In a weekly memo, Gannett CEO Paul Bascobert discusses the future of print

October 17, 2019
Category: Business & Work

In a piece yesterday I reported that phasing out USA Today in print is likely to be part of the calculations of the expected Gannett/GateHouse merger. The move, which is not likely to be immediate, would help find critical savings to pay off debt and align with the merger’s primary strategy to serve digital journalism and advertising.

After the story appeared, a Gannett reporter provided me with a six-page memo that new CEO Paul Bascobert sent to staff yesterday addressing a wide range of issues related to the merger. Bascobert leads with a discussion of the future of print editions, both of USA Today and of the company’s 109 regional papers.

Bascobert says that market demand will tell when it’s time to cut back or stop print:

Q: HOW WILL THIS APPROACH PREVENT FURTHER SHIFTS TOWARD THINNER PUBLICATIONS WITH MORE NON-LOCAL STORIES?

Local news is at the heart of what we do, and keeping local expertise in our communities is a cornerstone of our business model going forward.

Print remains an important platform for a large segment of our readers, although we know digital is our future. Our USA TODAY and local print products continue to be great businesses for us with loyal customer bases. However, we do need to respond to consumer’s preferences, which are shifting to consuming news online and mobile. To be clear, the decision will be made by the market telling us where we should focus. We will continue to maintain print if consumers are asking for it and the economics make sense. Our goal is to hold as steady as we can on print while focusing on transforming our digital business through increased efforts on digital subscription acquisition and retention. And to do that, of course, we need robust local news reporting.

Q: HOW LONG DO YOU SEE THE COMPANY PRINTING PAPERS 7-DAYS A WEEK?

While there continues to be market demand for a 7-day home delivery option across our markets, we are always evaluating any changes at the market level. Today, there are a handful of markets where we do not offer a 7-day home delivery option. We have learned a lot about both the consumer and advertiser impacts, both good and bad. The print edition continues to be important to many of our loyal customers and a strong financial contributor to the business.”

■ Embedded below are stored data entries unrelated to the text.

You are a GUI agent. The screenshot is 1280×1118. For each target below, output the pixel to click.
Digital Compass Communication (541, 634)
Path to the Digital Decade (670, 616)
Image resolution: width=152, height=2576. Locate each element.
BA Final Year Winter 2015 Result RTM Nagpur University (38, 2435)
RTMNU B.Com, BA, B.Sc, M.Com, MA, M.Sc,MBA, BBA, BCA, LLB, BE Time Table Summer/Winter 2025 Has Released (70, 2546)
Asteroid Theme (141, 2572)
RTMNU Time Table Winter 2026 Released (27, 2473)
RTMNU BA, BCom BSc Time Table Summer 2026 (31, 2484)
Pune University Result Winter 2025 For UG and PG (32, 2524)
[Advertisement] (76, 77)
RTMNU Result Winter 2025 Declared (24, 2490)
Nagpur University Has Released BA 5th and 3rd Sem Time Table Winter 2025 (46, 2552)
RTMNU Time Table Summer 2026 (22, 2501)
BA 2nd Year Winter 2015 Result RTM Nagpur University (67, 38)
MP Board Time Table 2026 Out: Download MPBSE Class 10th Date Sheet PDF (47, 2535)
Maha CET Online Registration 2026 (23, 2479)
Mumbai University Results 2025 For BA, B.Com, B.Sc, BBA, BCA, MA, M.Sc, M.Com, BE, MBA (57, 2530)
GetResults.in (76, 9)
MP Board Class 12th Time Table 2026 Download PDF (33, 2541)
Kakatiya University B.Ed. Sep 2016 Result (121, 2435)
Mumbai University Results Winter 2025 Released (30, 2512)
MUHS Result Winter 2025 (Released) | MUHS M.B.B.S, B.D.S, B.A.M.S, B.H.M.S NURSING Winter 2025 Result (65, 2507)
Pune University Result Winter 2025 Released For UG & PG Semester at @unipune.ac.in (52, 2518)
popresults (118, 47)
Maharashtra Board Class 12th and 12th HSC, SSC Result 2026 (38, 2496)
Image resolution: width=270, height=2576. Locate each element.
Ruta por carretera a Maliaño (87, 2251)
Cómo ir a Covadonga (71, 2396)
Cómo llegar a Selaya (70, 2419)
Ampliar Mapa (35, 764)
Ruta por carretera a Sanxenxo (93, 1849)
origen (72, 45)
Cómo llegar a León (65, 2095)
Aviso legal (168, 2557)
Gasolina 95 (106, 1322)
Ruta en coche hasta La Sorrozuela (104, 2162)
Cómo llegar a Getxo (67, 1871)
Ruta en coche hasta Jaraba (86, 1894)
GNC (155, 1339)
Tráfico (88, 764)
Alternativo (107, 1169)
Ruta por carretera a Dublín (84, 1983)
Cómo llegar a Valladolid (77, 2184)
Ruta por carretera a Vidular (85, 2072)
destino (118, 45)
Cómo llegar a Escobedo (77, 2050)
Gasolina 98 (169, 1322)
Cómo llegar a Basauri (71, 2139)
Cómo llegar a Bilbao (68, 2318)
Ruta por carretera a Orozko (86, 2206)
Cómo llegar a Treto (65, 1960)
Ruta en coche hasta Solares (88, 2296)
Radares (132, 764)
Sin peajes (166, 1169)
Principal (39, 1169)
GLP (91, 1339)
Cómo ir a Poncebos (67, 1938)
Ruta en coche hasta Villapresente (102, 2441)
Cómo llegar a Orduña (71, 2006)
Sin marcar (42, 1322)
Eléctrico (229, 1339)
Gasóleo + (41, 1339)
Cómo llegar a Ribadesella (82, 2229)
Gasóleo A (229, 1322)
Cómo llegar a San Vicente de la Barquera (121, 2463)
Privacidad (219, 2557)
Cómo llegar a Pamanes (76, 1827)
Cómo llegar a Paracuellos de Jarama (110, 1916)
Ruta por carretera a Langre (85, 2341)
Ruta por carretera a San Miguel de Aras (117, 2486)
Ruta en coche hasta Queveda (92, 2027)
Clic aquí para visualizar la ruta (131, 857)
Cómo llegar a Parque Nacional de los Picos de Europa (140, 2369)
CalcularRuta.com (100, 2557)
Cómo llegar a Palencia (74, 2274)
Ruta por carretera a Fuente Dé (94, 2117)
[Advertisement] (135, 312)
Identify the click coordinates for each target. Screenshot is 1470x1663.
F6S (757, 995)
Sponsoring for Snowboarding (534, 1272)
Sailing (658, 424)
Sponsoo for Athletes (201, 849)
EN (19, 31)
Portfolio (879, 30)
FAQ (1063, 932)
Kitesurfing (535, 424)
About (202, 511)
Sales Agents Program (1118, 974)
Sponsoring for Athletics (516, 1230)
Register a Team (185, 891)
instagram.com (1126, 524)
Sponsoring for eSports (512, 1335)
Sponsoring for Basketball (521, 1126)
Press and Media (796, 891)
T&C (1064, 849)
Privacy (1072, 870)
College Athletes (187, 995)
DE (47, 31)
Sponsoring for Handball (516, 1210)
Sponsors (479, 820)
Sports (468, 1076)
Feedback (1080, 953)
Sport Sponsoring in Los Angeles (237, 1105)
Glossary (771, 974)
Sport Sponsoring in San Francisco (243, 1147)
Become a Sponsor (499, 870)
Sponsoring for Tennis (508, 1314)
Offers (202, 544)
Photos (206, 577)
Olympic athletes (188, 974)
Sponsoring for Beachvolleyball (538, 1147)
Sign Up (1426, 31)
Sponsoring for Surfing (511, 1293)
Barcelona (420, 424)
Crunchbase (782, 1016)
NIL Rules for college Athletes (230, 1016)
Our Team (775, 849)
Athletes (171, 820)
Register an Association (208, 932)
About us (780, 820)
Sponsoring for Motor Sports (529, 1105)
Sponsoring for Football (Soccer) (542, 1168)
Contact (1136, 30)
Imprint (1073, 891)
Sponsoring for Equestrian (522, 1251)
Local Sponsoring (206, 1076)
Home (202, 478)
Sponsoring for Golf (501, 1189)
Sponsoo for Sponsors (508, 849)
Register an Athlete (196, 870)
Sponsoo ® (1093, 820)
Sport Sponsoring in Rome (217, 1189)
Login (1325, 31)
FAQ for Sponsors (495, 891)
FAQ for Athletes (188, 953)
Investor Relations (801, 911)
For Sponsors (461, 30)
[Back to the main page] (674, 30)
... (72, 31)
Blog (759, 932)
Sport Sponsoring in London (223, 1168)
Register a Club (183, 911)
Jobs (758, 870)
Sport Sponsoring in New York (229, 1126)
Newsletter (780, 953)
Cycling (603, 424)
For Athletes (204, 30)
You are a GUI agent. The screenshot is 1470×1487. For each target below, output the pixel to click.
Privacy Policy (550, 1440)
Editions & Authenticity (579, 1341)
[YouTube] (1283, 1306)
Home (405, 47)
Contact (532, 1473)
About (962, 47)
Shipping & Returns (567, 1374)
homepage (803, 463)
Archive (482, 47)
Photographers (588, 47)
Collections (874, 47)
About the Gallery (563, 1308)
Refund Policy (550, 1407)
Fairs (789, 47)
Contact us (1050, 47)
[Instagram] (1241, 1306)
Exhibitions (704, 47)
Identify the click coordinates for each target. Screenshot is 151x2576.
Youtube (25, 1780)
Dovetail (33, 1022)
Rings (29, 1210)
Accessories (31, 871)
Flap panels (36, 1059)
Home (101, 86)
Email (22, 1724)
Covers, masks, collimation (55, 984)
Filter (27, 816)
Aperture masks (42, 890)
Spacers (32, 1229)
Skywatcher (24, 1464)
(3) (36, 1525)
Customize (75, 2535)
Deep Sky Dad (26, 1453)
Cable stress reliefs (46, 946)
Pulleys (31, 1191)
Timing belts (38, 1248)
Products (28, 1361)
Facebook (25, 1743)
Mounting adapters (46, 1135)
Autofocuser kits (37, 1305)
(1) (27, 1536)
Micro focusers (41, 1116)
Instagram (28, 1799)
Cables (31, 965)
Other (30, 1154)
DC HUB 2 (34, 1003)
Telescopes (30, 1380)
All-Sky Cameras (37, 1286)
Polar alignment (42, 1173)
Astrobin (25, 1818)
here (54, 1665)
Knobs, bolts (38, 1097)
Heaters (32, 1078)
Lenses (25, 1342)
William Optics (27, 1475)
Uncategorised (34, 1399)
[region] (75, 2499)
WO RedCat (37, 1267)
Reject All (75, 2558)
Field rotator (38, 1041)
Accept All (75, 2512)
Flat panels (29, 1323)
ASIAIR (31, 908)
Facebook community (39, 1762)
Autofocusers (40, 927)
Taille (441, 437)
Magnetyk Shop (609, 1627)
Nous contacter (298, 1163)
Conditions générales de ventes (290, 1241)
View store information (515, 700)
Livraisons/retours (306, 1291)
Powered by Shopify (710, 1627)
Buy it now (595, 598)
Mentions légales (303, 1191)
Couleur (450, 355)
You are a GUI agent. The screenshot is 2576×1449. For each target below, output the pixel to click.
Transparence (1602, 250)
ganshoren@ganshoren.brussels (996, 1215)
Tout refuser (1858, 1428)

Bascobert also responds to questions about potential layoffs and buyouts.

Further down in the memo, he answers a question about improving Gannett’s customer service. He concedes that it is bad and needs prompt fixing.

As I noted in several earlier stories, Bascobert’s selection as Gannett CEO was announced the same day as the merger. He also has been designated as operating CEO of the new company when New Media Investment, parent of GateHouse, completes its acquisition of Gannett.

He has been proactive in the company, visiting the larger regional papers and beginning transition planning. However, he has not been available for interviews. 

Mike Reed, chairman and CEO of New Media Investment, will retain those titles and the top job in the merged company. 

The reporter who provided me with the FAQ said that Bascobert has been sending out weekly memos to the Gannett staff since taking over as CEO. Reed also sends out a weekly memo.  

Gannett held a staff meeting today (Oct. 17) for Bascobert and USA Today publisher Maribel Perez Wadsworth to address questions about my story.